A Desolation Called Peace

A Desolation Called Peace by Arkady Martine

Literary science fiction that concludes the duology begun with A Memory Called Empire.  While sometimes described as space opera, Martine’s writing is more descriptive and complex than most adventure filled space operas. If you enjoyed Ancillary Justice by Ann Leckie or Katherine Addison’s The Goblin Emperor or The Witness for the Dead, you may find this a very satisfying read. The world building, characterization, and writing are all top-notch, and there are feline-like creatures that purr. However, there are also aliens so dangerous that just an audio recording of them can make listeners ill. In this first contact story, there are multiple narrators from two very different cultures. Young ambassador Mahit Dzmare has most of the memories of her predecessor, and is in some danger back home on Lsel Station.

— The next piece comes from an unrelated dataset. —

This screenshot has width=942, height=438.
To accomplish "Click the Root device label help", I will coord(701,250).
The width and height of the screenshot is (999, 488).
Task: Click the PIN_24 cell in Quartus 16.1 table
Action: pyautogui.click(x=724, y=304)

Her former liaison to the Teixcalaan Empire, Three Seagrass, spots an emergency request from Nine Hibiscus, in charge of the fleet facing these aliens, and travels with Mahit, her potential love interest, to Nine Hibiscus’s fleet to try to communicate with the aliens. Back on Teixcalaan’s capital world, young imperial heir Eight Antidote, 11, is exploring the tunnels and back ways of the palace complex, where he is encouraged to observe and learn how the empire is governed. While observing quietly, Eight Antidote picks up information that may help Mahit and Three Seagrass, and keep Nine Hibiscus from escalating the conflict. While there are several main characters and multiple plotlines, the author skillfully draws the reader in with beautiful prose and an ever-intensifying pace. A finalist this year for both the Hugo and Nebula Awards, this story may also appeal to fantasy readers of Guy Gavriel Kay. Future books are planned in the Teixcalaanli Empire, but they will not be sequels.